WORK TO COMPLETE:
Each record must be repeated exactly as it stands.

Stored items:
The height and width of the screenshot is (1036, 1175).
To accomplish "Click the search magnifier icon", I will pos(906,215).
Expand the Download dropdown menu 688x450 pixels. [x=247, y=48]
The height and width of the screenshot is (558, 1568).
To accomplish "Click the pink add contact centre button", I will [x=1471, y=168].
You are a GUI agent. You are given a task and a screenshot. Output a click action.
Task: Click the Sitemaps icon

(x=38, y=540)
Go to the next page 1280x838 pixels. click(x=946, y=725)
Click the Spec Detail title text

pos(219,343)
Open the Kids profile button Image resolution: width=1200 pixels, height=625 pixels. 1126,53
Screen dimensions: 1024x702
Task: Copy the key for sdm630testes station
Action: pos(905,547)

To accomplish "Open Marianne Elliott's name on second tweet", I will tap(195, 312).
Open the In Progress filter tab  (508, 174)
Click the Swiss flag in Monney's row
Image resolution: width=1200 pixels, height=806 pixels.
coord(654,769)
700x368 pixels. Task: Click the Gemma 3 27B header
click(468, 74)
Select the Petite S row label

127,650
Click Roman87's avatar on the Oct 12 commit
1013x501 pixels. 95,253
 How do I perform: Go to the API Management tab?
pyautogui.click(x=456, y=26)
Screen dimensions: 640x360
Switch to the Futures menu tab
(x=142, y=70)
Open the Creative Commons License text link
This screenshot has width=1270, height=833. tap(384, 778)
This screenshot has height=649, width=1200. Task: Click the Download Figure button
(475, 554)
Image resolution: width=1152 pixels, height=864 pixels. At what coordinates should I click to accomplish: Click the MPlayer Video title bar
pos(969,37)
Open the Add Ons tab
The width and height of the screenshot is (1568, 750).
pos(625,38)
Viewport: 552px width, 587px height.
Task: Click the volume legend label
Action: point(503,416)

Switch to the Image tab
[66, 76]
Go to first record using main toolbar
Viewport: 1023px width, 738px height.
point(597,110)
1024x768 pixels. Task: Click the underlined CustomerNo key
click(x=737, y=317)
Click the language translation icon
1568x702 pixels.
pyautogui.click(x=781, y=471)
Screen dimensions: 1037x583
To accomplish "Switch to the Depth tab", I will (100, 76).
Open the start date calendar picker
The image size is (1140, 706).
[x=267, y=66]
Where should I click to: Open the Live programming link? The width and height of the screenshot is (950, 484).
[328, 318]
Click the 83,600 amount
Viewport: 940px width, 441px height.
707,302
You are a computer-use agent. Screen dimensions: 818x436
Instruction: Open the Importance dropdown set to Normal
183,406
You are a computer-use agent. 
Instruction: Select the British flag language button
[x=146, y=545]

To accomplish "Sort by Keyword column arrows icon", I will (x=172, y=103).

TASK RESULT:
The height and width of the screenshot is (1036, 1175).
To accomplish "Click the search magnifier icon", I will pos(906,215).
Expand the Download dropdown menu 688x450 pixels. [x=247, y=48]
The height and width of the screenshot is (558, 1568).
To accomplish "Click the pink add contact centre button", I will [x=1471, y=168].
You are a GUI agent. You are given a task and a screenshot. Output a click action.
Task: Click the Sitemaps icon

(x=38, y=540)
Go to the next page 1280x838 pixels. click(x=946, y=725)
Click the Spec Detail title text

pos(219,343)
Open the Kids profile button Image resolution: width=1200 pixels, height=625 pixels. 1126,53
Screen dimensions: 1024x702
Task: Copy the key for sdm630testes station
Action: pos(905,547)

To accomplish "Open Marianne Elliott's name on second tweet", I will tap(195, 312).
Open the In Progress filter tab  (508, 174)
Click the Swiss flag in Monney's row
Image resolution: width=1200 pixels, height=806 pixels.
coord(654,769)
700x368 pixels. Task: Click the Gemma 3 27B header
click(468, 74)
Select the Petite S row label

127,650
Click Roman87's avatar on the Oct 12 commit
1013x501 pixels. 95,253
 How do I perform: Go to the API Management tab?
pyautogui.click(x=456, y=26)
Screen dimensions: 640x360
Switch to the Futures menu tab
(x=142, y=70)
Open the Creative Commons License text link
This screenshot has width=1270, height=833. tap(384, 778)
This screenshot has height=649, width=1200. Task: Click the Download Figure button
(475, 554)
Image resolution: width=1152 pixels, height=864 pixels. At what coordinates should I click to accomplish: Click the MPlayer Video title bar
pos(969,37)
Open the Add Ons tab
The width and height of the screenshot is (1568, 750).
pos(625,38)
Viewport: 552px width, 587px height.
Task: Click the volume legend label
Action: point(503,416)

Switch to the Image tab
[66, 76]
Go to first record using main toolbar
Viewport: 1023px width, 738px height.
point(597,110)
1024x768 pixels. Task: Click the underlined CustomerNo key
click(x=737, y=317)
Click the language translation icon
1568x702 pixels.
pyautogui.click(x=781, y=471)
Screen dimensions: 1037x583
To accomplish "Switch to the Depth tab", I will (100, 76).
Open the start date calendar picker
The image size is (1140, 706).
[x=267, y=66]
Where should I click to: Open the Live programming link? The width and height of the screenshot is (950, 484).
[328, 318]
Click the 83,600 amount
Viewport: 940px width, 441px height.
707,302
You are a computer-use agent. Screen dimensions: 818x436
Instruction: Open the Importance dropdown set to Normal
183,406
You are a computer-use agent. 
Instruction: Select the British flag language button
[x=146, y=545]

To accomplish "Sort by Keyword column arrows icon", I will (x=172, y=103).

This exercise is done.